→ **TASK INSTRUCTIONS**
With the line containing "Task: Select the" as the first line and the last line of the records as the final one, reproduce that range exactly.

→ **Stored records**
BEGIN

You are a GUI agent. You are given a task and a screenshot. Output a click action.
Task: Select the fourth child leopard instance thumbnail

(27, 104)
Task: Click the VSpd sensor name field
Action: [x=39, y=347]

END

→ **RESULT**
Task: Select the fourth child leopard instance thumbnail

(27, 104)
Task: Click the VSpd sensor name field
Action: [x=39, y=347]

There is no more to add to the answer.